The other real problem I end up having with these teach yourself programming books and online tutorials is that all of them ALWAYS assume you know SOMETHING about programming. Even if the book or website clearly states you don't need to know anything, somewhere they always end up making that assumption, and it usually happens quite early on.

The second problem with books/websites. They almost never work out the way they tell you they will, leaving me completely stumped without anyone to help guide me through progressing. I'll following every instruction or principle to the letter! And then bam. My code won't compile, and I have errors the book/website makes no mention of and voila. Road block. It just cripples my motivation.

I have a never ending drive to push UO to and beyond it's limitations. I grew up on the Ultima series, I loved Ultimas' Underworld I and II and I very much enjoyed Worlds of Ultima. My life revolves around this game and I'm so very tired of relying on others to create the things my imagination yearns for.

My promise to anyone who is willing to take the time to coach me the skills I need to do this is to give back to the community ten fold. I love teaching others what I have learned and I love seeing other people benefit from the things I've helped create.

Help me ServUO community, you're my only hope.

I think your best bet, would be starting a server, and literally doing things like trying to build easy stuff first.
You see the script of how an item is created, like an artifact. So build another artifact completely custom. If you get lost, look at other scripts for ideas.

Now try to build a little boss battle, copy and paste and pull together lines of code from other places and see if you can get them to all work together in sync.
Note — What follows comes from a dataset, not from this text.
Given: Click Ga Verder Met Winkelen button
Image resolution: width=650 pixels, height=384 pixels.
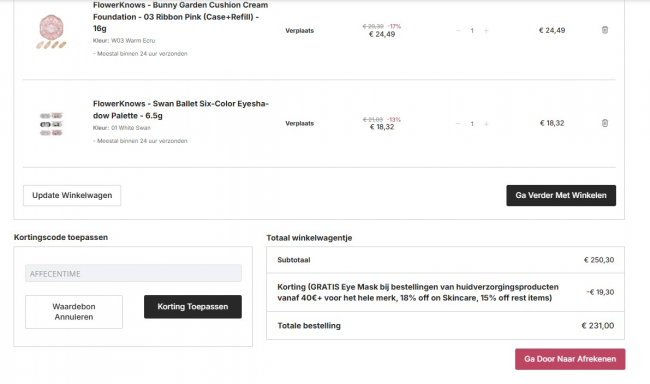Looking at the screenshot, I should [561, 195].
Now try editing some code to change the way u want to edit it to work. For instance, try to find maybe things like stat caps, skill caps, skillgain rates, etc.

I'm still not that great at coding, but after running my own server for a while and trying to fix every bug that came up over and over again, I've become VERY familiar with RUNUO in general, and after messing around with Custom Items, Mobiles, etc. You start to learn the terms, look what lines of code do, how to use it, etc.

It also helps if you've taken a beginning part of the c# courses where they explain things like classes, methods, loops, arrays, ints, strings, etc.

Once you get that down, then you can start beginning at learning the intermediate stuff, like building things from scratch, instead of piecing things together and editing them.

Then, the experience you'll gain from there will be from trying to code a bunch of stuff or improve a local server u have already.

I used to listen to c# tutorials while I was driving to work and back every day. Just hearing the words and what people were saying helped me remember the terms, and what they do.